GOAL OF THE EXERCISE:
Reproduce each entry exactly.

ENTRIES PROVIDED:

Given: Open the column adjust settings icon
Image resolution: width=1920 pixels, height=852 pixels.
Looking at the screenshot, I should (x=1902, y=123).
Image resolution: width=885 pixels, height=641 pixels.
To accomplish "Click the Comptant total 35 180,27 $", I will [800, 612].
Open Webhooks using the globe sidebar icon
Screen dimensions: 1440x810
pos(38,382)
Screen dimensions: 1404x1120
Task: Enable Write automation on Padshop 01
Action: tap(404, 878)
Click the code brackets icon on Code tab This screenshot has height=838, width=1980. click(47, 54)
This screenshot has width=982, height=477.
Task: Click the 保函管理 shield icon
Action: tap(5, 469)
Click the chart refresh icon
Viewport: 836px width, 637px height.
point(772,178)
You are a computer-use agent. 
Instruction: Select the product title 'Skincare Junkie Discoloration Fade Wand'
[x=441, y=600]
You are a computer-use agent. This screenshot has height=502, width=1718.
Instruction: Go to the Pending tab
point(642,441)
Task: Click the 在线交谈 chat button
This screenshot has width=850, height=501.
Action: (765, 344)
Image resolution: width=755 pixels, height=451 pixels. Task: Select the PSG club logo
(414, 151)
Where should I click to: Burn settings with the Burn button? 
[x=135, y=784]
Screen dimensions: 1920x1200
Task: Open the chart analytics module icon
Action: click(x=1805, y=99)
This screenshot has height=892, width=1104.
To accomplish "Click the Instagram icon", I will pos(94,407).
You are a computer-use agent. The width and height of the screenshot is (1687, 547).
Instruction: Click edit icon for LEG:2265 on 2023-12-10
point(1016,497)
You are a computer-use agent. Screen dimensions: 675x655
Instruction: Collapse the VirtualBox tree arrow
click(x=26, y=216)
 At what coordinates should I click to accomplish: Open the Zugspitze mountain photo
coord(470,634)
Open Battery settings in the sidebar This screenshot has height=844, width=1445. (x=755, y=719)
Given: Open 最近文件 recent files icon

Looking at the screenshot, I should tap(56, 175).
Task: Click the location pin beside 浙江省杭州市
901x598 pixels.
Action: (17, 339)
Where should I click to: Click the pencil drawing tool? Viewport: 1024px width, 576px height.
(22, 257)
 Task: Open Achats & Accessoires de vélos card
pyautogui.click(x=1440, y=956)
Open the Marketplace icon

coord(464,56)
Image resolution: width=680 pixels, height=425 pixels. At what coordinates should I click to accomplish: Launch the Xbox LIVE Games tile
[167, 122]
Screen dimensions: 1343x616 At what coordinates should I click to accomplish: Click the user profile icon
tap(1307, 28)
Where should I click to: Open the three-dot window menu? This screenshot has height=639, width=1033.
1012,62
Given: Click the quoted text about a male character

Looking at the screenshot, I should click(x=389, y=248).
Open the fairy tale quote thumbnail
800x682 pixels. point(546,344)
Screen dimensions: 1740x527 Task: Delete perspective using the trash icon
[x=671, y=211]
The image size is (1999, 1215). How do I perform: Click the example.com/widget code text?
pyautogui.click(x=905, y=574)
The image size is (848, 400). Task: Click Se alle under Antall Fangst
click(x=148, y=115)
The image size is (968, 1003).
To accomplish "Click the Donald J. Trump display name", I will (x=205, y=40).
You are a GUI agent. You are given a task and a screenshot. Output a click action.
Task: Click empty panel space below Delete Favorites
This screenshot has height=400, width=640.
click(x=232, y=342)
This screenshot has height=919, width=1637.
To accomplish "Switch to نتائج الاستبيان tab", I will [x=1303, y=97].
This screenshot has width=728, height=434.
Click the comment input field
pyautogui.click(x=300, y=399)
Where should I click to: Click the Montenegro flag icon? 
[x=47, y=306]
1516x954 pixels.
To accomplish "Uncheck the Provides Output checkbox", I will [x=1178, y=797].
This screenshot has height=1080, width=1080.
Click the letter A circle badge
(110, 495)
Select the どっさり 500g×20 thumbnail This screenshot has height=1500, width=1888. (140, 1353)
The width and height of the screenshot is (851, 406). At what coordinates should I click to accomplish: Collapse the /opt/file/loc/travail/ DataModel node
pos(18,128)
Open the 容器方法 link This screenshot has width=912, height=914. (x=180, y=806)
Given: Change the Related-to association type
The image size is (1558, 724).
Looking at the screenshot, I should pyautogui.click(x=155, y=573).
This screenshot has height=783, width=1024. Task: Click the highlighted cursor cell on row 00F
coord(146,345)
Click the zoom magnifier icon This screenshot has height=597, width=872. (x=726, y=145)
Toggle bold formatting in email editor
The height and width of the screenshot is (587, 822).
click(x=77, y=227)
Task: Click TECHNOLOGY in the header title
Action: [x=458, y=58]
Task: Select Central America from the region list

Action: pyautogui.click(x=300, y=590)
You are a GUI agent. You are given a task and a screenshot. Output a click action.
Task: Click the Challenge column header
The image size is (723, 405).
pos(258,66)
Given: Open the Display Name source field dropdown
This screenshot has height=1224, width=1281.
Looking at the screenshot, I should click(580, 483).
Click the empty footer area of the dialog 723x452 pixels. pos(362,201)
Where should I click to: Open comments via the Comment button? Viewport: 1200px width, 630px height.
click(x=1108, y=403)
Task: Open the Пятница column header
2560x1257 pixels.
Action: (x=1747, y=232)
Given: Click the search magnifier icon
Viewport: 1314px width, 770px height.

OUTPUT FOR THIS EXERCISE:
Given: Open the column adjust settings icon
Image resolution: width=1920 pixels, height=852 pixels.
Looking at the screenshot, I should (x=1902, y=123).
Image resolution: width=885 pixels, height=641 pixels.
To accomplish "Click the Comptant total 35 180,27 $", I will [800, 612].
Open Webhooks using the globe sidebar icon
Screen dimensions: 1440x810
pos(38,382)
Screen dimensions: 1404x1120
Task: Enable Write automation on Padshop 01
Action: tap(404, 878)
Click the code brackets icon on Code tab This screenshot has height=838, width=1980. click(47, 54)
This screenshot has width=982, height=477.
Task: Click the 保函管理 shield icon
Action: tap(5, 469)
Click the chart refresh icon
Viewport: 836px width, 637px height.
point(772,178)
You are a computer-use agent. 
Instruction: Select the product title 'Skincare Junkie Discoloration Fade Wand'
[x=441, y=600]
You are a computer-use agent. This screenshot has height=502, width=1718.
Instruction: Go to the Pending tab
point(642,441)
Task: Click the 在线交谈 chat button
This screenshot has width=850, height=501.
Action: (765, 344)
Image resolution: width=755 pixels, height=451 pixels. Task: Select the PSG club logo
(414, 151)
Where should I click to: Burn settings with the Burn button? 
[x=135, y=784]
Screen dimensions: 1920x1200
Task: Open the chart analytics module icon
Action: click(x=1805, y=99)
This screenshot has height=892, width=1104.
To accomplish "Click the Instagram icon", I will pos(94,407).
You are a computer-use agent. The width and height of the screenshot is (1687, 547).
Instruction: Click edit icon for LEG:2265 on 2023-12-10
point(1016,497)
You are a computer-use agent. Screen dimensions: 675x655
Instruction: Collapse the VirtualBox tree arrow
click(x=26, y=216)
 At what coordinates should I click to accomplish: Open the Zugspitze mountain photo
coord(470,634)
Open Battery settings in the sidebar This screenshot has height=844, width=1445. (x=755, y=719)
Given: Open 最近文件 recent files icon

Looking at the screenshot, I should tap(56, 175).
Task: Click the location pin beside 浙江省杭州市
901x598 pixels.
Action: (17, 339)
Where should I click to: Click the pencil drawing tool? Viewport: 1024px width, 576px height.
(22, 257)
 Task: Open Achats & Accessoires de vélos card
pyautogui.click(x=1440, y=956)
Open the Marketplace icon

coord(464,56)
Image resolution: width=680 pixels, height=425 pixels. At what coordinates should I click to accomplish: Launch the Xbox LIVE Games tile
[167, 122]
Screen dimensions: 1343x616 At what coordinates should I click to accomplish: Click the user profile icon
tap(1307, 28)
Where should I click to: Open the three-dot window menu? This screenshot has height=639, width=1033.
1012,62
Given: Click the quoted text about a male character

Looking at the screenshot, I should click(x=389, y=248).
Open the fairy tale quote thumbnail
800x682 pixels. point(546,344)
Screen dimensions: 1740x527 Task: Delete perspective using the trash icon
[x=671, y=211]
The image size is (1999, 1215). How do I perform: Click the example.com/widget code text?
pyautogui.click(x=905, y=574)
The image size is (848, 400). Task: Click Se alle under Antall Fangst
click(x=148, y=115)
The image size is (968, 1003).
To accomplish "Click the Donald J. Trump display name", I will (x=205, y=40).
You are a GUI agent. You are given a task and a screenshot. Output a click action.
Task: Click empty panel space below Delete Favorites
This screenshot has height=400, width=640.
click(x=232, y=342)
This screenshot has height=919, width=1637.
To accomplish "Switch to نتائج الاستبيان tab", I will [x=1303, y=97].
This screenshot has width=728, height=434.
Click the comment input field
pyautogui.click(x=300, y=399)
Where should I click to: Click the Montenegro flag icon? 
[x=47, y=306]
1516x954 pixels.
To accomplish "Uncheck the Provides Output checkbox", I will [x=1178, y=797].
This screenshot has height=1080, width=1080.
Click the letter A circle badge
(110, 495)
Select the どっさり 500g×20 thumbnail This screenshot has height=1500, width=1888. (140, 1353)
The width and height of the screenshot is (851, 406). At what coordinates should I click to accomplish: Collapse the /opt/file/loc/travail/ DataModel node
pos(18,128)
Open the 容器方法 link This screenshot has width=912, height=914. (x=180, y=806)
Given: Change the Related-to association type
The image size is (1558, 724).
Looking at the screenshot, I should pyautogui.click(x=155, y=573).
This screenshot has height=783, width=1024. Task: Click the highlighted cursor cell on row 00F
coord(146,345)
Click the zoom magnifier icon This screenshot has height=597, width=872. (x=726, y=145)
Toggle bold formatting in email editor
The height and width of the screenshot is (587, 822).
click(x=77, y=227)
Task: Click TECHNOLOGY in the header title
Action: [x=458, y=58]
Task: Select Central America from the region list

Action: pyautogui.click(x=300, y=590)
You are a GUI agent. You are given a task and a screenshot. Output a click action.
Task: Click the Challenge column header
The image size is (723, 405).
pos(258,66)
Given: Open the Display Name source field dropdown
This screenshot has height=1224, width=1281.
Looking at the screenshot, I should click(580, 483).
Click the empty footer area of the dialog 723x452 pixels. pos(362,201)
Where should I click to: Open comments via the Comment button? Viewport: 1200px width, 630px height.
click(x=1108, y=403)
Task: Open the Пятница column header
2560x1257 pixels.
Action: (x=1747, y=232)
Given: Click the search magnifier icon
Viewport: 1314px width, 770px height.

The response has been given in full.